Provided text:
Ivyland Borough recently acquired a newly built community. The new community, Ivyland Village, was developed by Judd Builders and added a multitude of single family homes, as well as townhouses. Judd had strict requirements in building in order not to detract from the "Old" Ivyland style.

==="New" Ivyland Borders===

Ivyland Village is on the east side of State Route 332 (Jacksonville Road) and is bordered by Johnsville Boulevard, Kirk Road, and the Ann's Choice retirement community.

Information:

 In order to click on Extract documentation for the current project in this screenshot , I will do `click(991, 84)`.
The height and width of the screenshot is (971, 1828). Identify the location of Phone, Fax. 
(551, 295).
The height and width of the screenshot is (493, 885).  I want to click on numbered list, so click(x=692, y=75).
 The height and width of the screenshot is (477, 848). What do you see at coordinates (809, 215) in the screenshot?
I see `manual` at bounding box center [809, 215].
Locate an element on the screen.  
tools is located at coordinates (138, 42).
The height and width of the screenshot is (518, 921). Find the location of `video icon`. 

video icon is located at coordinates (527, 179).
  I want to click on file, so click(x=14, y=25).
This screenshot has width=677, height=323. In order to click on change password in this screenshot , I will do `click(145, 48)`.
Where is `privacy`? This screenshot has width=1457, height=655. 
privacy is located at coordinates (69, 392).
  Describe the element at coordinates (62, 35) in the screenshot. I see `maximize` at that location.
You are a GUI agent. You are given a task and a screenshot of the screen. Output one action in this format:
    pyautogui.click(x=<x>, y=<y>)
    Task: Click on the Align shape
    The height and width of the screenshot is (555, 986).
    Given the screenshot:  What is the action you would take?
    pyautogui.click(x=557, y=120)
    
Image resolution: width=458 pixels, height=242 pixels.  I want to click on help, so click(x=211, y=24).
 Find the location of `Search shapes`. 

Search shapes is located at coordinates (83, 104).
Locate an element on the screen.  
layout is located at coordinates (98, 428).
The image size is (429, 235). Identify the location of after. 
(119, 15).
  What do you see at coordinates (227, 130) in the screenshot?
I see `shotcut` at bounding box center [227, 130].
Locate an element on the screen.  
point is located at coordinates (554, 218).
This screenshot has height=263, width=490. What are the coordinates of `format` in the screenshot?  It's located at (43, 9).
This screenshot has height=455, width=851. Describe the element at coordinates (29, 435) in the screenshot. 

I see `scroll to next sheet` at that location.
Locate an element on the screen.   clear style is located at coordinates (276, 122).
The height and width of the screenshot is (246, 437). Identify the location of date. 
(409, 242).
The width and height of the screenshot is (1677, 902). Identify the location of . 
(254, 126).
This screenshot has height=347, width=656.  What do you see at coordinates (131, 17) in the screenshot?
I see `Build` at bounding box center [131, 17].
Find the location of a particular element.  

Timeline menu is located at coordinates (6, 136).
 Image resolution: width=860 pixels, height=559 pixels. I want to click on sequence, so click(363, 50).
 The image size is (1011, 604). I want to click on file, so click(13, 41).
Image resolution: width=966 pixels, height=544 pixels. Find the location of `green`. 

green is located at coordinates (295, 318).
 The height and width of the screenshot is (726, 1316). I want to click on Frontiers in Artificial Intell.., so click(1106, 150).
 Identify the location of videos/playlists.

Explore the material:
1. List everything the text about Ivyland Village names as bordering Ivyland Village or lying beside it.
2. Transcribe the part of the text about Ivyland Village starting at "Ivyland Village is" and ending at "Choice retirement community.".

Answers for each item:
1.
- State Route 332 (Jacksonville Road)
- Johnsville Boulevard
- Kirk Road
- The Ann's Choice retirement community

2.
Ivyland Village is on the east side of State Route 332 (Jacksonville Road) and is bordered by Johnsville Boulevard, Kirk Road, and the Ann's Choice retirement community.